• _TEXT PASSAGE_
━━━
Breaking the Barriers towards Large-scale Microalgae-based Bio-hydrogen Production
Abstract
Microalgae-based biohydrogen (MaBHP) can couple CO2 mitigation with renewable fuel generation and wastewater remediation, yet deployment is limited by low light-to-H2 efficiencies and high cultivation and processing costs. This review maps scale-up barriers across cultivation, H2 induction, and purification, and prioritizes strategies with demonstrated cost or yield impact toward industrial feasibility. The review synthesized quantitative evidence (2000–2025) from techno-economic and life-cycle studies and pilot demonstrations covering wastewater integration, flue-gas CO2 utilization, immobilized cultivation, hybrid ORP–PBR operation, and biorefinery co-products. Results showed that cultivation dominates the process cost: typical biomass costs are $3.54–$5.78/kg in tubular PBRs versus $3.42–$4.13/kg in ORPs; an automation/modularization case decreased microalgae production cost from $89 to $16/kg at ~200 t/yr. Today, MaBHP via biophotolysis remains $7.2–$7.6/kg—above green electrolysis ($5–$7/kg) and grey/blue SMR ($1–$3/$1.6–$3.5/kg). Integration levers show tangible gains: secondary-treated wastewater enabled Chlorella growth with 76 % NH4 + removal and 53 % lipid accumulation; the spent medium yielded 200.8 μmolH2/mgchlorophyll.a in cyanobacteria; swinewastewater loops cut freshwater use six-fold with 45.5 mLH2/gVS; alginate immobilization raised H2 ~40 % (to 2.4 LH2/Lculture) over five reuse cycles. A CSTR nutrient-recovery line on digested Scenedesmus recovered 68 % N and 72 % P via struvite, reducing synthetic fertilizer ~35 %; flue-gas CO2 (12 % v/v) lifted biomass 22 % and reduced carbon-supplement cost 86 %. The results show that combining wastewater/nutrient circularity, CO2 coutilization, oxygen/electron-flow control, high-A/V reactors with automation, and co-product valorization can narrow the cost gap and orient MaBHP toward future $1–$2/kg benchmarks.
━━━
• _WORK REQUEST 1_
According to the abstract on microalgae-based biohydrogen, what does hydrogen produced via biophotolysis cost today?
• _WORK REQUEST 2_
List the areas that the abstract says the review's quantitative evidence covered.
The records have no connection to the abstract.

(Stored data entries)
━━━
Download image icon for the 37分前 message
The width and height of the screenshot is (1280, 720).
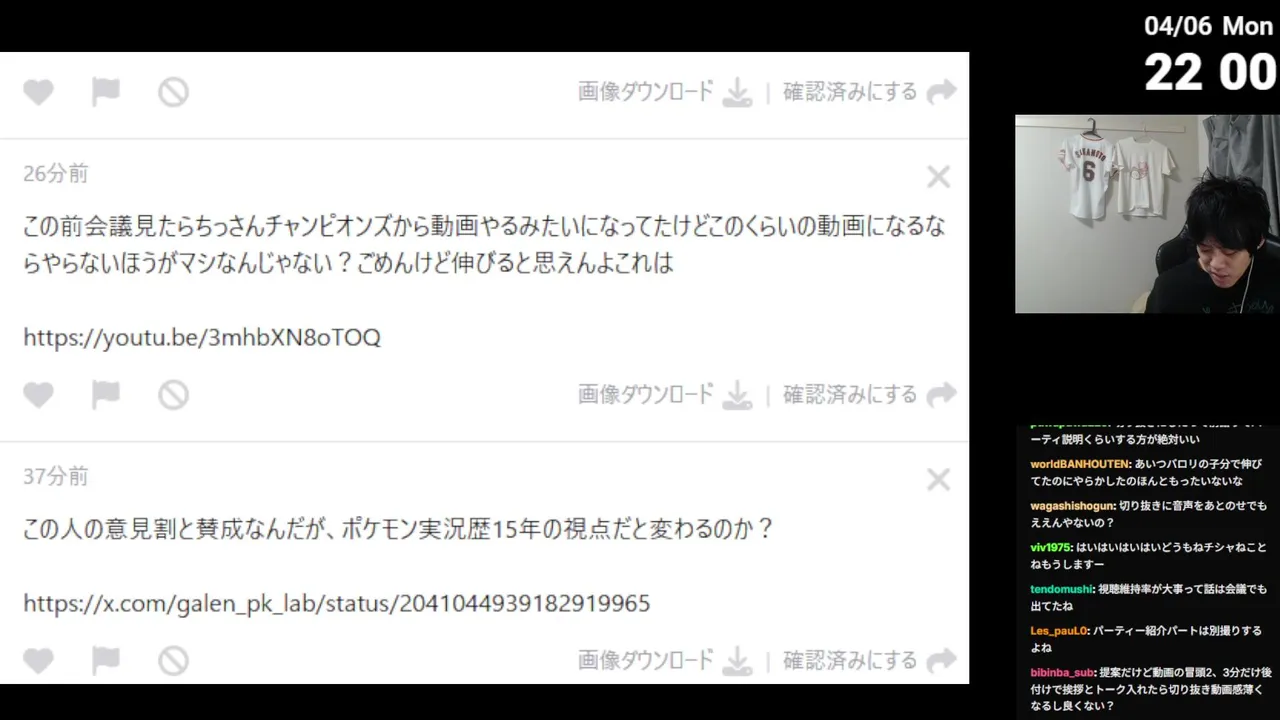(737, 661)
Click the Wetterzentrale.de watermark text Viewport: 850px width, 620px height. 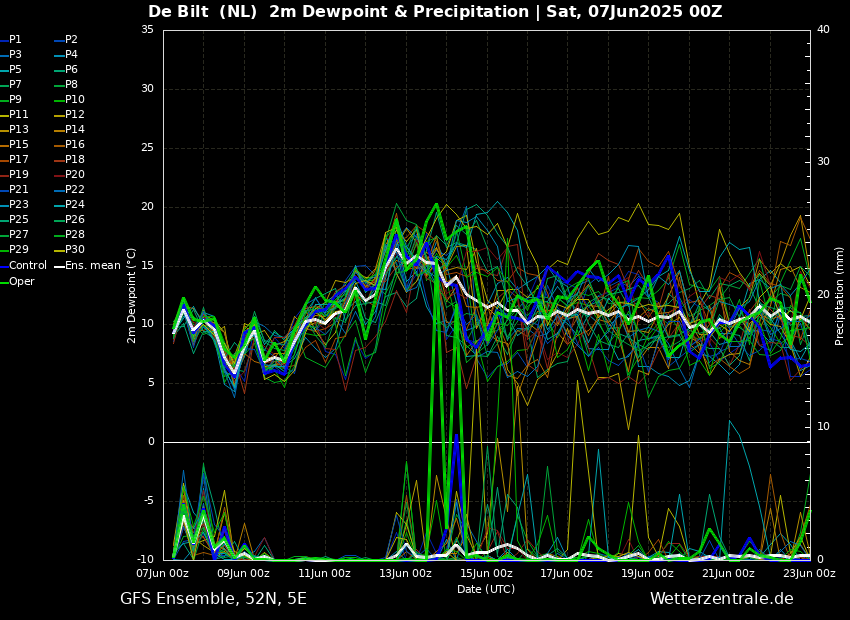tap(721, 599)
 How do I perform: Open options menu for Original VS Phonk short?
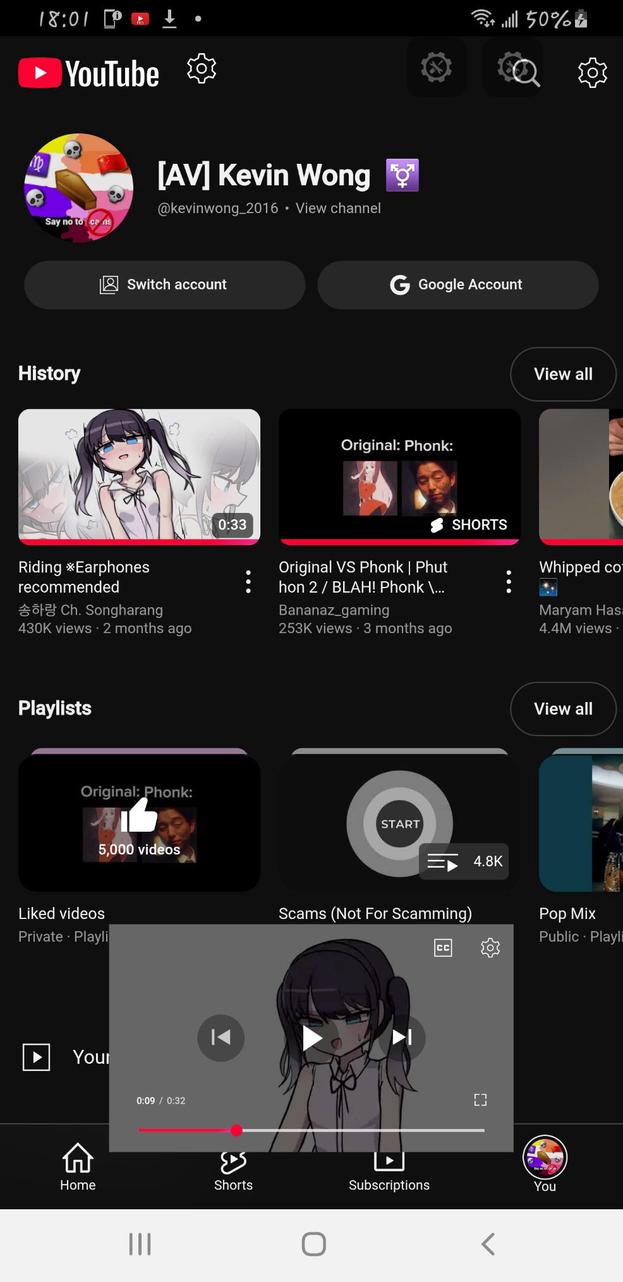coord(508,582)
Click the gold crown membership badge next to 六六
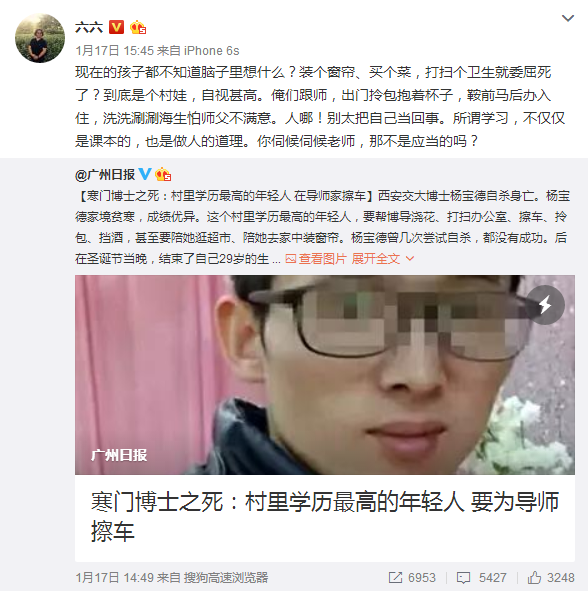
━━━
• _RESPONSE 1_
$7.2–$7.6/kg

• _RESPONSE 2_
- Wastewater integration
- Flue-gas CO2 utilization
- Immobilized cultivation
- Hybrid ORP–PBR operation
- Biorefinery co-products